[Start of section]
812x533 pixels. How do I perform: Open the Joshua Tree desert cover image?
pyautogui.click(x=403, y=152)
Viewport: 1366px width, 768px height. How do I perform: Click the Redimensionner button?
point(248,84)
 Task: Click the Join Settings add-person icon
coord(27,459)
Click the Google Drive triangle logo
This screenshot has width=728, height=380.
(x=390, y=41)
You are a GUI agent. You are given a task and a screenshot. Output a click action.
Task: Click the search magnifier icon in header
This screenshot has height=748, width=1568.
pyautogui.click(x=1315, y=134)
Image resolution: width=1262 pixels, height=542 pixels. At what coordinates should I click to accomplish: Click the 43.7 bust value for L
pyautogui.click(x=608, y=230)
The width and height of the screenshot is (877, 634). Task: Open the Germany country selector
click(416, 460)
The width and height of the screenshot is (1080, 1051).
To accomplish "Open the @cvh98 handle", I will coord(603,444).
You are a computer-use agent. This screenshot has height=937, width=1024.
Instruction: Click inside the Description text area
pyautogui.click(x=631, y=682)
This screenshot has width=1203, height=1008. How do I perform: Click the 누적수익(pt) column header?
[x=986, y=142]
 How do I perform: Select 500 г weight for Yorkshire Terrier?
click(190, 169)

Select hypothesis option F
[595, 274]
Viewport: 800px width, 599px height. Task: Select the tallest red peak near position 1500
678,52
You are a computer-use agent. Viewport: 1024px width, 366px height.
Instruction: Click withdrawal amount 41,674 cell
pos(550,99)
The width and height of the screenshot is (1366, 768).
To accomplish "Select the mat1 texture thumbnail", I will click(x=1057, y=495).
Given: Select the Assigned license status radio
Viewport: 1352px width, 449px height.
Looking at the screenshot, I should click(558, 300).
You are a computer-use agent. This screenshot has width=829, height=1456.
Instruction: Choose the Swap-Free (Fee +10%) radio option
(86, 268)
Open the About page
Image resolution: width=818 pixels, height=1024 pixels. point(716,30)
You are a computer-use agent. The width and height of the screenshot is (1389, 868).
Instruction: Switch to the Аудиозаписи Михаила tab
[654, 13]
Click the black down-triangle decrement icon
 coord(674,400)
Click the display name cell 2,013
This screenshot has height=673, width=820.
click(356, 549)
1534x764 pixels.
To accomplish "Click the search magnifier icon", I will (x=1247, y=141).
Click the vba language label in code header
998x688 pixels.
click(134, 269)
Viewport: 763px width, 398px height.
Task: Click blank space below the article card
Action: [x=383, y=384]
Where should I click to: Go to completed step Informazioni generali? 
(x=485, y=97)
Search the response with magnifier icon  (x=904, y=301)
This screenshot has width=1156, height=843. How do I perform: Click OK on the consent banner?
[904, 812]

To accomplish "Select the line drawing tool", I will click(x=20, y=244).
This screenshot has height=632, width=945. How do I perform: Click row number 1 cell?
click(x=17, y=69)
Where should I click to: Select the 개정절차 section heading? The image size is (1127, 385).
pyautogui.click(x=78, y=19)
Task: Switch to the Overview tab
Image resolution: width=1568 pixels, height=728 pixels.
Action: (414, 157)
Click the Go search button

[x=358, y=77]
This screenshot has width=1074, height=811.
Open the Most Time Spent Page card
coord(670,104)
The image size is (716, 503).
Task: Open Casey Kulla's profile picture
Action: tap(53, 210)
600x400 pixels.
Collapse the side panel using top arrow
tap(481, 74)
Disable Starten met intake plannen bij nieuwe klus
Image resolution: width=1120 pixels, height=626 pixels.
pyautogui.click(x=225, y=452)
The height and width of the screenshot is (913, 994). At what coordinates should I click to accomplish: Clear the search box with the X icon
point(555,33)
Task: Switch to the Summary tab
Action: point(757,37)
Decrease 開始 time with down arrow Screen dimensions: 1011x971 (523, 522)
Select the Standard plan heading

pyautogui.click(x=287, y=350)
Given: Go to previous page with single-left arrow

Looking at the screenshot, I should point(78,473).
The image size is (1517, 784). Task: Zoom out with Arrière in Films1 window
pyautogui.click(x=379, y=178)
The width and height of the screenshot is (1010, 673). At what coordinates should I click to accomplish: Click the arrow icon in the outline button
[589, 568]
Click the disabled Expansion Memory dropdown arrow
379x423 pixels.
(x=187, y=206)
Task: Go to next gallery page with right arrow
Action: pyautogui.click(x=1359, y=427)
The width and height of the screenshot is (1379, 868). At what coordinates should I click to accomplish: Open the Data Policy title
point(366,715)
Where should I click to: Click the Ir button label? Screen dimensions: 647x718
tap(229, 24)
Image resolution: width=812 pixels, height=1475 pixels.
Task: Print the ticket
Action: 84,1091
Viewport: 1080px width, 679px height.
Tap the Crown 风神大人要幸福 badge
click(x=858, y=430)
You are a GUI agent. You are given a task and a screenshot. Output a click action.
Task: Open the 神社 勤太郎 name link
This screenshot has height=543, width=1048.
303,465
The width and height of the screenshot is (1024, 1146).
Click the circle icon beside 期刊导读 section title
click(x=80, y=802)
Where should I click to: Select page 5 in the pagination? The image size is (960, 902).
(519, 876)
[End of section]
> _The task_: Give every entry once more, exactly as it reads.

> _Task solution_:
812x533 pixels. How do I perform: Open the Joshua Tree desert cover image?
pyautogui.click(x=403, y=152)
Viewport: 1366px width, 768px height. How do I perform: Click the Redimensionner button?
point(248,84)
 Task: Click the Join Settings add-person icon
coord(27,459)
Click the Google Drive triangle logo
This screenshot has width=728, height=380.
(x=390, y=41)
You are a GUI agent. You are given a task and a screenshot. Output a click action.
Task: Click the search magnifier icon in header
This screenshot has height=748, width=1568.
pyautogui.click(x=1315, y=134)
Image resolution: width=1262 pixels, height=542 pixels. At what coordinates should I click to accomplish: Click the 43.7 bust value for L
pyautogui.click(x=608, y=230)
The width and height of the screenshot is (877, 634). Task: Open the Germany country selector
click(416, 460)
The width and height of the screenshot is (1080, 1051).
To accomplish "Open the @cvh98 handle", I will coord(603,444).
You are a computer-use agent. This screenshot has height=937, width=1024.
Instruction: Click inside the Description text area
pyautogui.click(x=631, y=682)
This screenshot has width=1203, height=1008. How do I perform: Click the 누적수익(pt) column header?
[x=986, y=142]
 How do I perform: Select 500 г weight for Yorkshire Terrier?
click(190, 169)

Select hypothesis option F
[595, 274]
Viewport: 800px width, 599px height. Task: Select the tallest red peak near position 1500
678,52
You are a computer-use agent. Viewport: 1024px width, 366px height.
Instruction: Click withdrawal amount 41,674 cell
pos(550,99)
The width and height of the screenshot is (1366, 768).
To accomplish "Select the mat1 texture thumbnail", I will click(x=1057, y=495).
Given: Select the Assigned license status radio
Viewport: 1352px width, 449px height.
Looking at the screenshot, I should click(558, 300).
You are a computer-use agent. This screenshot has width=829, height=1456.
Instruction: Choose the Swap-Free (Fee +10%) radio option
(86, 268)
Open the About page
Image resolution: width=818 pixels, height=1024 pixels. point(716,30)
You are a computer-use agent. The width and height of the screenshot is (1389, 868).
Instruction: Switch to the Аудиозаписи Михаила tab
[654, 13]
Click the black down-triangle decrement icon
 coord(674,400)
Click the display name cell 2,013
This screenshot has height=673, width=820.
click(356, 549)
1534x764 pixels.
To accomplish "Click the search magnifier icon", I will (x=1247, y=141).
Click the vba language label in code header
998x688 pixels.
click(134, 269)
Viewport: 763px width, 398px height.
Task: Click blank space below the article card
Action: [x=383, y=384]
Where should I click to: Go to completed step Informazioni generali? 
(x=485, y=97)
Search the response with magnifier icon  (x=904, y=301)
This screenshot has width=1156, height=843. How do I perform: Click OK on the consent banner?
[904, 812]

To accomplish "Select the line drawing tool", I will click(x=20, y=244).
This screenshot has height=632, width=945. How do I perform: Click row number 1 cell?
click(x=17, y=69)
Where should I click to: Select the 개정절차 section heading? The image size is (1127, 385).
pyautogui.click(x=78, y=19)
Task: Switch to the Overview tab
Image resolution: width=1568 pixels, height=728 pixels.
Action: (414, 157)
Click the Go search button

[x=358, y=77]
This screenshot has width=1074, height=811.
Open the Most Time Spent Page card
coord(670,104)
The image size is (716, 503).
Task: Open Casey Kulla's profile picture
Action: tap(53, 210)
600x400 pixels.
Collapse the side panel using top arrow
tap(481, 74)
Disable Starten met intake plannen bij nieuwe klus
Image resolution: width=1120 pixels, height=626 pixels.
pyautogui.click(x=225, y=452)
The height and width of the screenshot is (913, 994). At what coordinates should I click to accomplish: Clear the search box with the X icon
point(555,33)
Task: Switch to the Summary tab
Action: point(757,37)
Decrease 開始 time with down arrow Screen dimensions: 1011x971 (523, 522)
Select the Standard plan heading

pyautogui.click(x=287, y=350)
Given: Go to previous page with single-left arrow

Looking at the screenshot, I should point(78,473).
The image size is (1517, 784). Task: Zoom out with Arrière in Films1 window
pyautogui.click(x=379, y=178)
The width and height of the screenshot is (1010, 673). At what coordinates should I click to accomplish: Click the arrow icon in the outline button
[589, 568]
Click the disabled Expansion Memory dropdown arrow
379x423 pixels.
(x=187, y=206)
Task: Go to next gallery page with right arrow
Action: pyautogui.click(x=1359, y=427)
The width and height of the screenshot is (1379, 868). At what coordinates should I click to accomplish: Open the Data Policy title
point(366,715)
Where should I click to: Click the Ir button label? Screen dimensions: 647x718
tap(229, 24)
Image resolution: width=812 pixels, height=1475 pixels.
Task: Print the ticket
Action: 84,1091
Viewport: 1080px width, 679px height.
Tap the Crown 风神大人要幸福 badge
click(x=858, y=430)
You are a GUI agent. You are given a task and a screenshot. Output a click action.
Task: Open the 神社 勤太郎 name link
This screenshot has height=543, width=1048.
303,465
The width and height of the screenshot is (1024, 1146).
Click the circle icon beside 期刊导读 section title
click(x=80, y=802)
Where should I click to: Select page 5 in the pagination? The image size is (960, 902).
(519, 876)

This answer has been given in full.